What the exercise asks — Copy, from the data below, each line that has the word "will".

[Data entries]

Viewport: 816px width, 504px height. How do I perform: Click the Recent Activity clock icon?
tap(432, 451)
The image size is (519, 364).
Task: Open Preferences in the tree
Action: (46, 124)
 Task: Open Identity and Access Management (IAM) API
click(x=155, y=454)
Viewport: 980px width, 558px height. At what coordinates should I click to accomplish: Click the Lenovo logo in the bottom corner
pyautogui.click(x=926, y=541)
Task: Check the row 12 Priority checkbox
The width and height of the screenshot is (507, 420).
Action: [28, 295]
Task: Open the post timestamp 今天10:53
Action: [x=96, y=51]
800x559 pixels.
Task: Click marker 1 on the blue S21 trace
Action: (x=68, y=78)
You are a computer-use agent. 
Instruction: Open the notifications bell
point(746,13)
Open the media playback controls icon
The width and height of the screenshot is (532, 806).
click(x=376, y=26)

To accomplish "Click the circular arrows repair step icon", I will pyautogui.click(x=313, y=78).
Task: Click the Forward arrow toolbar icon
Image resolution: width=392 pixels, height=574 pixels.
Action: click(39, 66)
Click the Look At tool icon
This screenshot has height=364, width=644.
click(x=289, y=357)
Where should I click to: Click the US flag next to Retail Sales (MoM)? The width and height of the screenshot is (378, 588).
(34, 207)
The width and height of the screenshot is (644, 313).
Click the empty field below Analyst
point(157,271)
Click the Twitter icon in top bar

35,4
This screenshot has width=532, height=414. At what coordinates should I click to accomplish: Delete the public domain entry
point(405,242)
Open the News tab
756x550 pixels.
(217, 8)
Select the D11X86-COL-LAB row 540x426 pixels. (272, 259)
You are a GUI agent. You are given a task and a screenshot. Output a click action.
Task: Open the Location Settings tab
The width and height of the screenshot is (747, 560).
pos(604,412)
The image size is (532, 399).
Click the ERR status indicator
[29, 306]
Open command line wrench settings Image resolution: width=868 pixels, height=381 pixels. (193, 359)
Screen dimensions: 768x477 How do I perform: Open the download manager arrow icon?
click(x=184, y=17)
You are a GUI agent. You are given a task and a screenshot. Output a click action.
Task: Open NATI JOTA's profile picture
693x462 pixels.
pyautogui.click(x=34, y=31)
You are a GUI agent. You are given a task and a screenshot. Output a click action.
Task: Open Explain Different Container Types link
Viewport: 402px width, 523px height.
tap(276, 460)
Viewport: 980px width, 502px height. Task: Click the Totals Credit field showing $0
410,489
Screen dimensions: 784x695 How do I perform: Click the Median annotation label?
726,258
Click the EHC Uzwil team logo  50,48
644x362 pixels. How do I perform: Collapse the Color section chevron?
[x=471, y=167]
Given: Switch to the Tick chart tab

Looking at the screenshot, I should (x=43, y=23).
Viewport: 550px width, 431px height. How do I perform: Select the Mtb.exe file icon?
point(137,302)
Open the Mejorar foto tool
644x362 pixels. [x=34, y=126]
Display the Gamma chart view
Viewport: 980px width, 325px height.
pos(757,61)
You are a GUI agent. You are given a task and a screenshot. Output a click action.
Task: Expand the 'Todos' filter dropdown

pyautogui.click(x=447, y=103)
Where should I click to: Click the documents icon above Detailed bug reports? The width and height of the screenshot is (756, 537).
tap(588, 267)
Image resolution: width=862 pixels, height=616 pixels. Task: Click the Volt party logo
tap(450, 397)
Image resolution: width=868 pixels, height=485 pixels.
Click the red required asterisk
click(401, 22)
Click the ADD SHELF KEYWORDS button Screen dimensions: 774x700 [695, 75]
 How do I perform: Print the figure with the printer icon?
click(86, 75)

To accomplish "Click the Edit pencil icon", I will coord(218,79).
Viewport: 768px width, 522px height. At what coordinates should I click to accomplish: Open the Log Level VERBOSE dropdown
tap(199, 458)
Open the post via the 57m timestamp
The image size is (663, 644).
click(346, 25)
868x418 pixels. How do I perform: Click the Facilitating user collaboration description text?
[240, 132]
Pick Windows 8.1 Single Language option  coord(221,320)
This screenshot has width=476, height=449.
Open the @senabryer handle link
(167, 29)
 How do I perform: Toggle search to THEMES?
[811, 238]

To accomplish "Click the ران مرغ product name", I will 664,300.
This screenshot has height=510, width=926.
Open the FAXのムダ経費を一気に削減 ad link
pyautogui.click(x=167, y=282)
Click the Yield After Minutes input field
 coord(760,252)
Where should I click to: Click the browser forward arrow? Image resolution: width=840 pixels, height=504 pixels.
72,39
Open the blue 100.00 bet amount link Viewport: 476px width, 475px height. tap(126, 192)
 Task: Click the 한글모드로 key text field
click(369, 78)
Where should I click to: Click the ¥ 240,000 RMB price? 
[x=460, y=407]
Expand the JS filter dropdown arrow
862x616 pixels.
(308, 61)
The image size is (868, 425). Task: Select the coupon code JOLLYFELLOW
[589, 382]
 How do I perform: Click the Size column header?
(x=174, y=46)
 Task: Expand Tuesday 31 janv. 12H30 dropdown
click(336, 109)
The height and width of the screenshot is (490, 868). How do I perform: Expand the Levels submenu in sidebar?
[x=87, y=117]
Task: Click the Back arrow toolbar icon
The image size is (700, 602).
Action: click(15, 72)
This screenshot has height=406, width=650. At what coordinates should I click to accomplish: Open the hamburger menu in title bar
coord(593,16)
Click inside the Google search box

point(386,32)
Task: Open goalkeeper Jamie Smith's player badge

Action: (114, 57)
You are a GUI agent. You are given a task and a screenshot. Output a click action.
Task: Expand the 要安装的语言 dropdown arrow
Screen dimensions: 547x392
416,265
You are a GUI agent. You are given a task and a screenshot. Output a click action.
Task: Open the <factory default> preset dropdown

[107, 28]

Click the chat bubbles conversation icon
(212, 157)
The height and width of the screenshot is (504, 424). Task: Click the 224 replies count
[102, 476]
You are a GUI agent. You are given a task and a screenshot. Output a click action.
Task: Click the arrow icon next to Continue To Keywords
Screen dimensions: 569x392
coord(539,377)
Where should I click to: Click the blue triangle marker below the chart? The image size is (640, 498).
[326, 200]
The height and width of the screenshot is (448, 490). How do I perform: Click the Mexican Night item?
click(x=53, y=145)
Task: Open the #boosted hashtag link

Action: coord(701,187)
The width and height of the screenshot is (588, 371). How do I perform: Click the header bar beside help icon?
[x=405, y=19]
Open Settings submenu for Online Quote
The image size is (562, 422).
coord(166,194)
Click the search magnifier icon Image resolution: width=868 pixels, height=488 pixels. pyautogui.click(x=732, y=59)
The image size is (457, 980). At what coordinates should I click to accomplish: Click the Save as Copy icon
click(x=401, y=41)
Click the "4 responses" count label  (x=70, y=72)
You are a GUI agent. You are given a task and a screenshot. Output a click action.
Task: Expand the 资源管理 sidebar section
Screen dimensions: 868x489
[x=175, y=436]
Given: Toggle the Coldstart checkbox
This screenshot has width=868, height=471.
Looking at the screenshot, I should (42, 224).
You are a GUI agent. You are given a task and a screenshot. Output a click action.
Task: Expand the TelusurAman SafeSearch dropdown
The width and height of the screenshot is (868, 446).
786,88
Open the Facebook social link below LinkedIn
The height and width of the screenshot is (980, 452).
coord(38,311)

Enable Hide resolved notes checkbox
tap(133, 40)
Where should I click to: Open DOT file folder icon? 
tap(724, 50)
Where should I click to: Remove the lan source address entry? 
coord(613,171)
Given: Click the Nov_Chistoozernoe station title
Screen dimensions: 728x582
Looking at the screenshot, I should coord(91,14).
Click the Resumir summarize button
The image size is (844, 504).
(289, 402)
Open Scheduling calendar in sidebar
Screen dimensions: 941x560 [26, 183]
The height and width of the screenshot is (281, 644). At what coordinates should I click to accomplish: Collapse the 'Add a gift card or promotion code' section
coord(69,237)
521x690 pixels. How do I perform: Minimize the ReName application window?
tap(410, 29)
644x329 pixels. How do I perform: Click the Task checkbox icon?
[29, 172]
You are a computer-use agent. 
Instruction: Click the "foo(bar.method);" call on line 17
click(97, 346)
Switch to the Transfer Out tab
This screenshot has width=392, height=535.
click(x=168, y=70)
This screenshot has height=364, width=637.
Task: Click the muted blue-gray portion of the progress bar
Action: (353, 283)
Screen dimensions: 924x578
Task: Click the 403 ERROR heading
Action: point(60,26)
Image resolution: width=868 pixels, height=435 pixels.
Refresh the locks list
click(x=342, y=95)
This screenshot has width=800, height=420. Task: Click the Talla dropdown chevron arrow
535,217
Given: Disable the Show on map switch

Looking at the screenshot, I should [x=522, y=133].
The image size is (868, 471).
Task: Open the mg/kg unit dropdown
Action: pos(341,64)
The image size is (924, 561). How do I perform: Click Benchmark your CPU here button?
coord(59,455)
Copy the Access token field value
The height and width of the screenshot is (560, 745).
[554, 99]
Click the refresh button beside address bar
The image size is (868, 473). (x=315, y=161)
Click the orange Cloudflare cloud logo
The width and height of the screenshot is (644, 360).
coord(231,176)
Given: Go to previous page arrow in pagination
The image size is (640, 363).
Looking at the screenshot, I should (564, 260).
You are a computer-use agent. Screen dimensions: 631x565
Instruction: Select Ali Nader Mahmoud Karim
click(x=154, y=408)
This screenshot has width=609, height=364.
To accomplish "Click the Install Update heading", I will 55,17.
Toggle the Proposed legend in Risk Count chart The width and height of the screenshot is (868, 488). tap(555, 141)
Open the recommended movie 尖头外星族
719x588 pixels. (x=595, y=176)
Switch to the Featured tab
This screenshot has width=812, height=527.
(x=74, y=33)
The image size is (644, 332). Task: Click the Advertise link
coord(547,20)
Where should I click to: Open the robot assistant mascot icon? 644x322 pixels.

Output for this exercise —
To accomplish "Click the circular arrows repair step icon", I will pyautogui.click(x=313, y=78).
To accomplish "Click the Edit pencil icon", I will coord(218,79).
To accomplish "Click the ران مرغ product name", I will 664,300.
To accomplish "Click the Install Update heading", I will 55,17.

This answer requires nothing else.